Mean absolute difference in thermal expansion of all methods from the measured value.

Method ID	Method	1-m mean difference (mm)	2-m mean difference (mm)
1a	Ambient	0.082	0.099
1b	Mean (maximum − minimum)	0.107	0.244
1c	Maximum	0.202	0.520
2a	Mean (all)	0.085	0.125
2b	Median (all)	0.083	0.078
3	Hybrid	0.066	0.061

The hybrid method can be said to have produced marginally better results than the uniform scaling methods. As the FEA carried out was highly simplified, these results although modest are promising. A number of factors can be improved from this initial study within the simulation to make a far more significant impact to the results. Fine meshing can be used alongside more complex geometry. A transient analysis can be used rather than steady state. The contacts between the beams can also be refined as these are modelled as being more stiff connections than is present in reality. Similarly, the stiffness of the beams themselves can be characterised. Once the finite element model is fully calibrated in this way, the results will become a function of the time spent in setting up the FEA. This is acceptable due to the modular nature of the hybrid metrology approach, where experts in CAD, FEA, and metrology can contribute separately in the initial setup. Ultimately, the major significant finding was the importance of temperature measurement as a far more pronounced difference can be seen from using a full complement of temperature measurement as opposed to one or two sensors.

Conclusion

This article has outlined and shown the application of a straightforward methodology for two things, the first being temperature measurement for dimensional metrology, which is currently often only carried out on the ambient temperature at the instrument. Finite element simulation of displacement allows for compensation of coordinates that would not be possible using current linear scaling methods, due to the presence of highly localised heating.

Two challenging measurement scenarios have experimentally showed that even a highly simplified FEA was able to modestly outperform the traditional scaling methods with both minimal and full temperature measurement.

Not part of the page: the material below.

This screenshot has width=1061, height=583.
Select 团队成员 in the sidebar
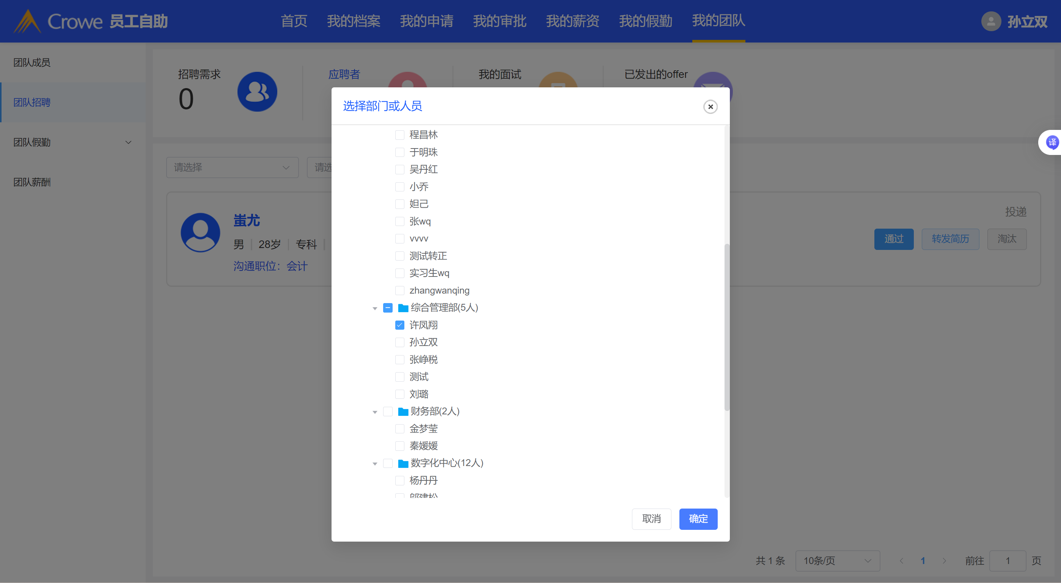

Thermal compensation is only as effective as the measurement of temperature. Sparsely measured temperature is limited in value and important thermal effects can easily be missed. Temperature measurement is the major contributor to improvement in thermal compensation and can be further improved through the use of simulation.

Future work

Temperature measurement planning needs to be studied further specifically for use in large manufacturing environments so that users can easily optimise their temperature measurement for thermal compensation.

Further experimental studies and consultations with practitioners are to be carried out with a focus on optimising the temperature measurement strategy. Computational studies for temperature measurement planning are under way at the time of writing.